What most people don't realize is that the desktop version is basically an afterthought. The chip has been optimized for laptops, where it does make some sense (adding a discrete GPU is not an option after purchase and laptops with discrete GPUs are quite more expensive, so the comparative advantage is more important). AMD knows they can't win on the desktop, which is why they didn't bother with extreme caches, 4-module (8-core) versions and cherry-picked chips with crazy TDPs. Personally, I'm much more excited with the laptop version of Kaveri, such as the 7350B in the HP EliteBook 745 G2.
Anyway, for the price it makes a really great casual gaming PC, especially for people who are price sensitive and can't afford a +$100 discrete GPU (in some places this is a decent chunk of a month's salary...).

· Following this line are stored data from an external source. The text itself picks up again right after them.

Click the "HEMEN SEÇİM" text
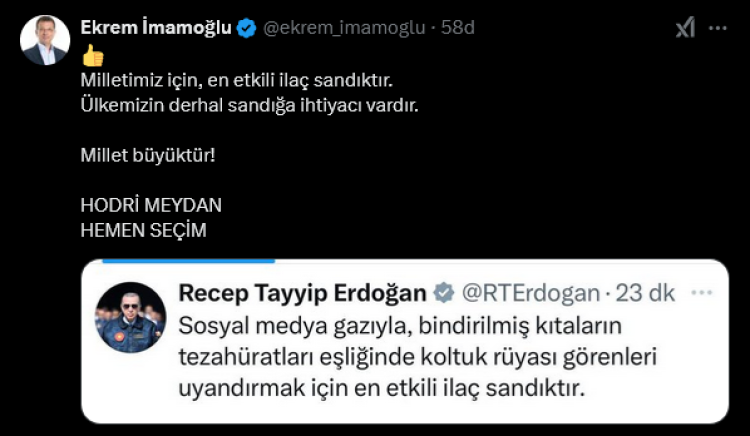750x436 pixels. (143, 230)
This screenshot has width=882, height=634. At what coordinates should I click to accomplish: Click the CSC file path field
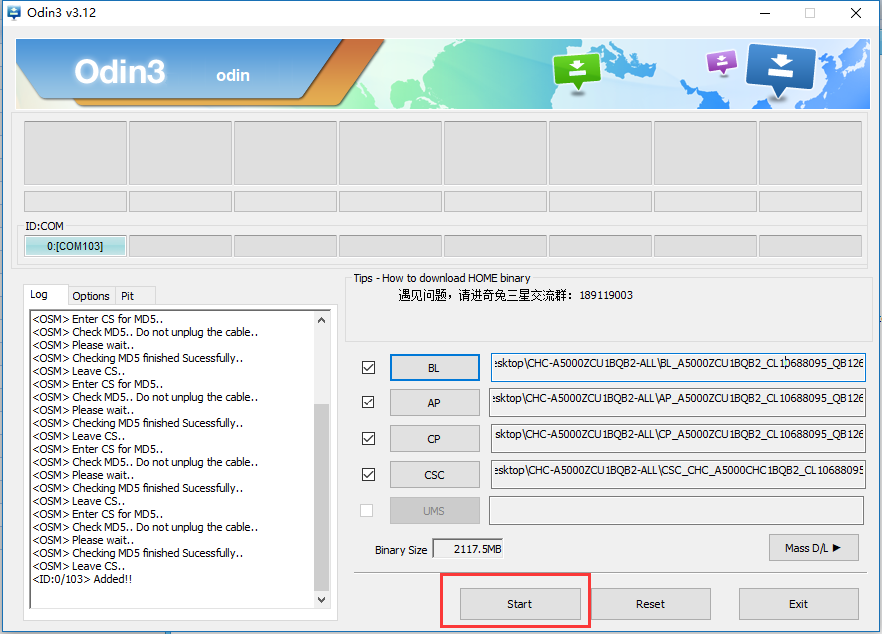pyautogui.click(x=677, y=474)
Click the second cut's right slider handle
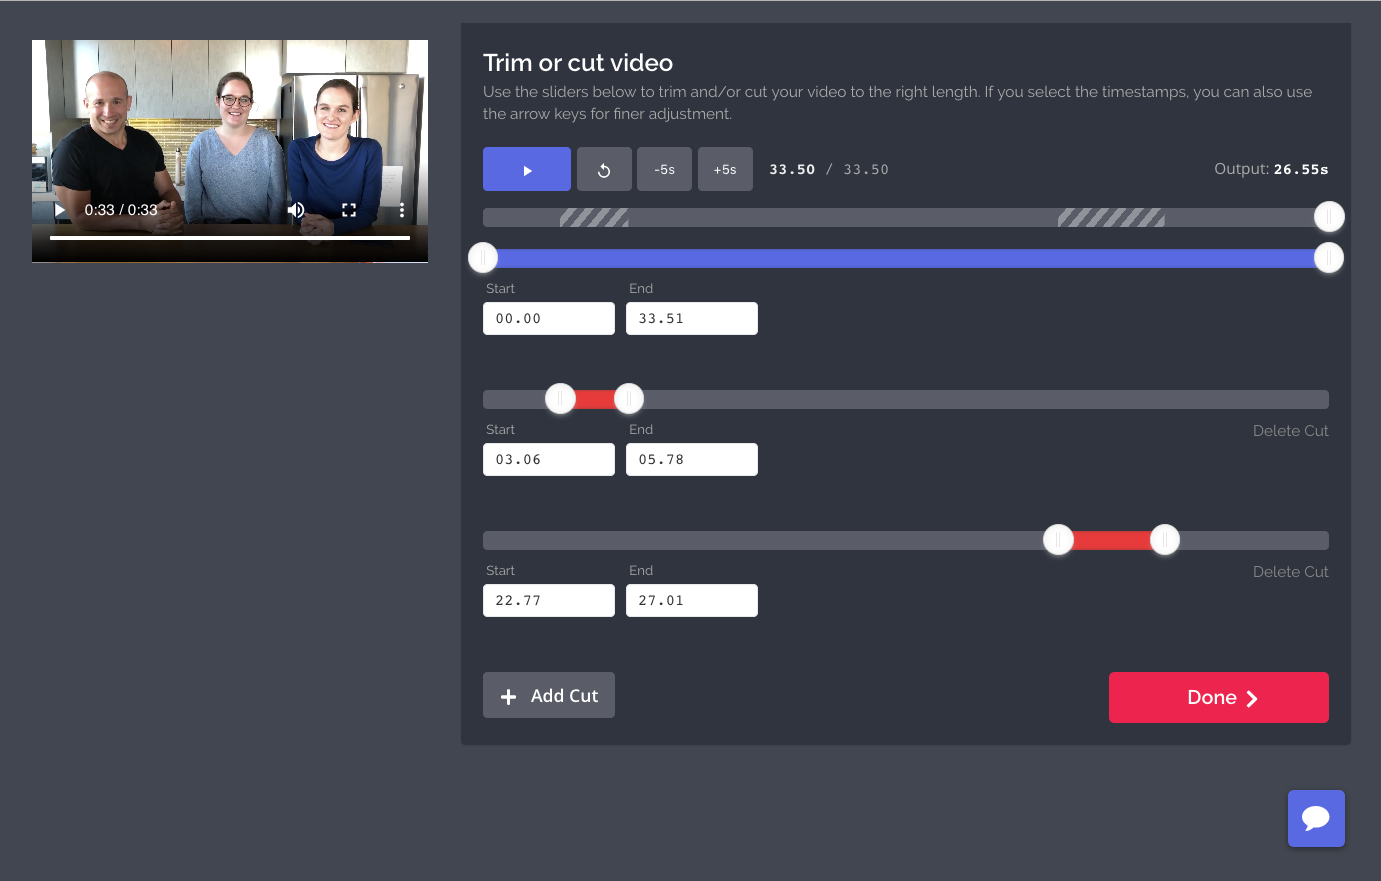This screenshot has height=881, width=1381. point(1165,540)
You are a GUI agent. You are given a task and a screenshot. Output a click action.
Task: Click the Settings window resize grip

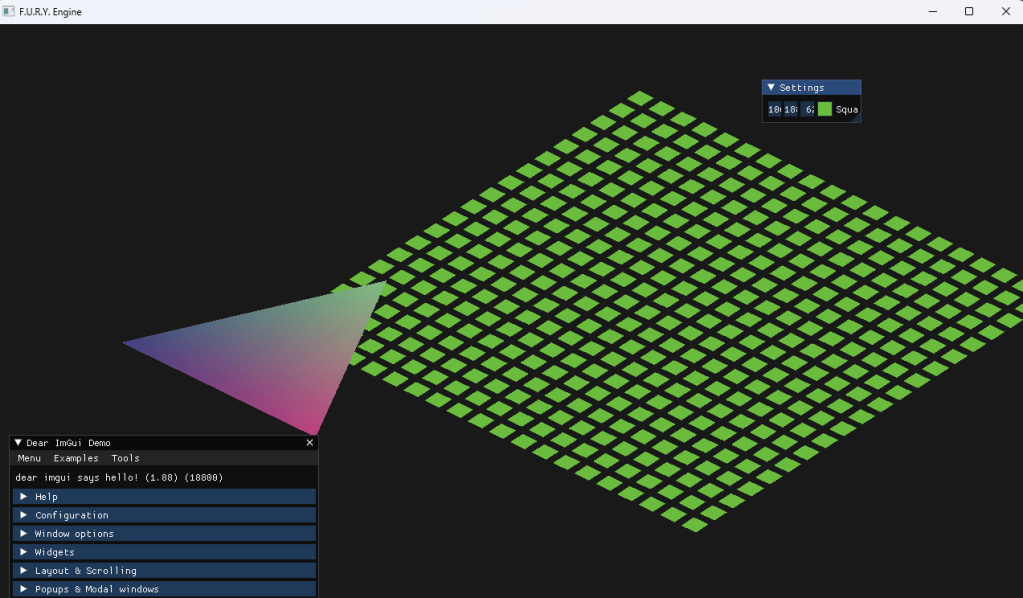pos(857,119)
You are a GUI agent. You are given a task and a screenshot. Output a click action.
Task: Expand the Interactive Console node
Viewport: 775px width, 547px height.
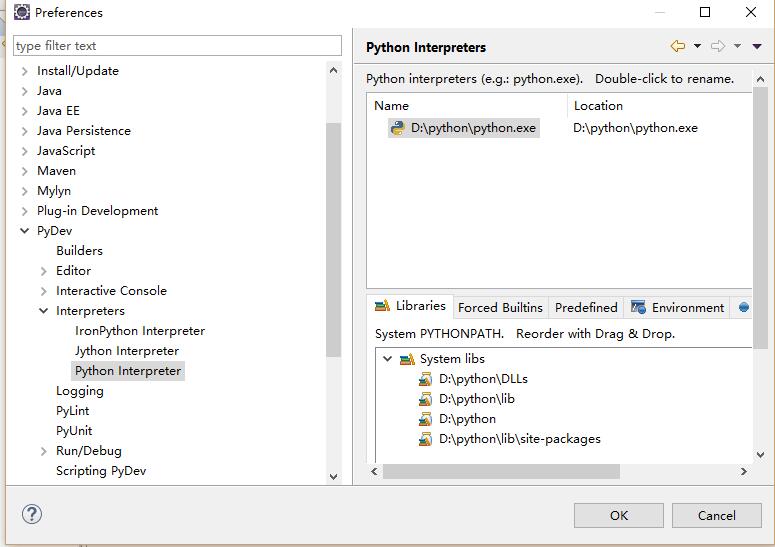[44, 291]
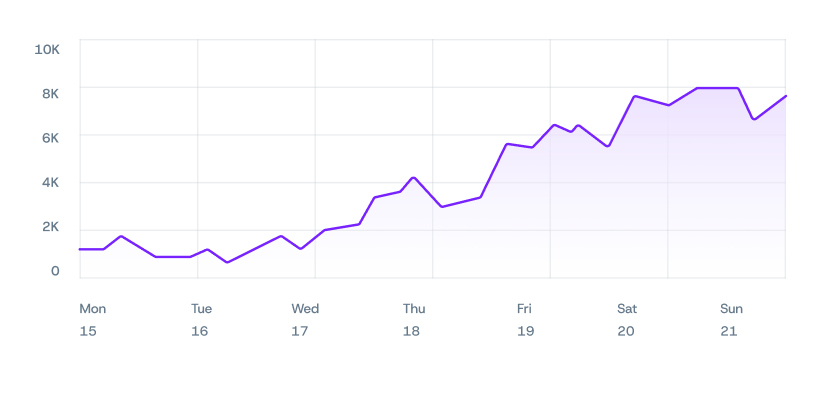Click the Fri label below the chart
Screen dimensions: 819x417
(x=524, y=309)
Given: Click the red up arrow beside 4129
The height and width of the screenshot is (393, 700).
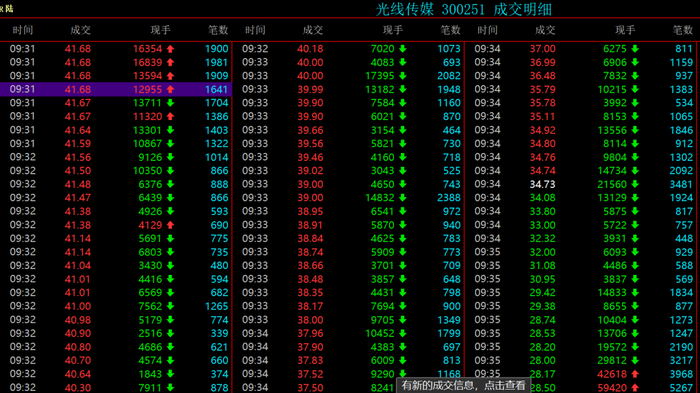Looking at the screenshot, I should [171, 225].
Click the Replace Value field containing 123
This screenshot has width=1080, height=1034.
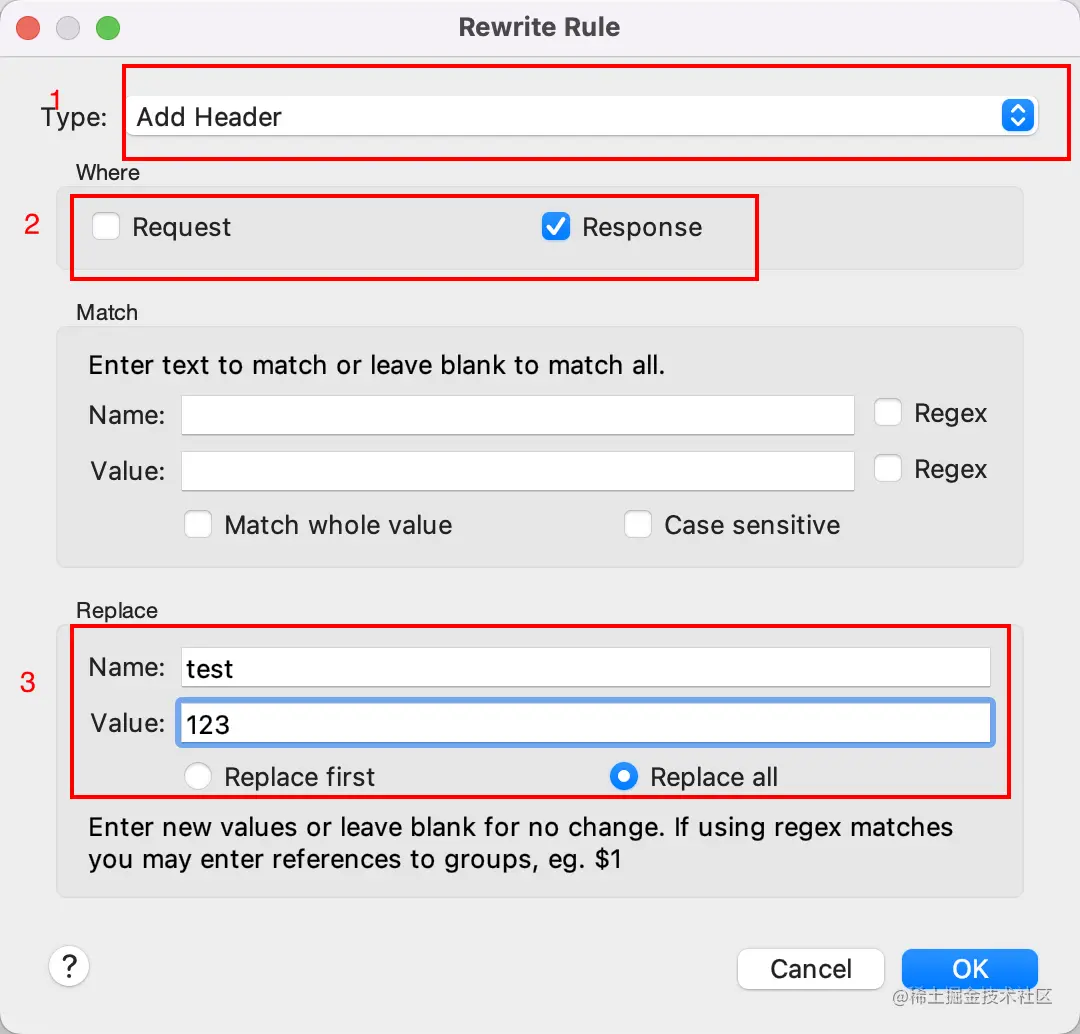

Regarding ECC support for APUs, only the still 'vaporware' Opteron APUs atm. Which is frustrating since that leave me personally without an upgrade path from AM3/3+ (I haven't made the jump to 3+ since it looks abandoned and for most workloads I'm better off buying used Phenom II X6's rather than FX-83xx parts. And except for dick waving, the FX-9xxx parts doesn't really make much sense given the max TDP for extreme overclocking and the limited motherboards available supporting them (which have as bad or worse reliability records as the cheap 70 dollar AM3+ motherboards!)
Kaveri vs i3 == XP vs P4
If Intel dropped all chip prices 25% across the board, AMD would be bankrupt then have a monopoly forever. Unfortunately they're just too damn greedy and completely lacking in foresight.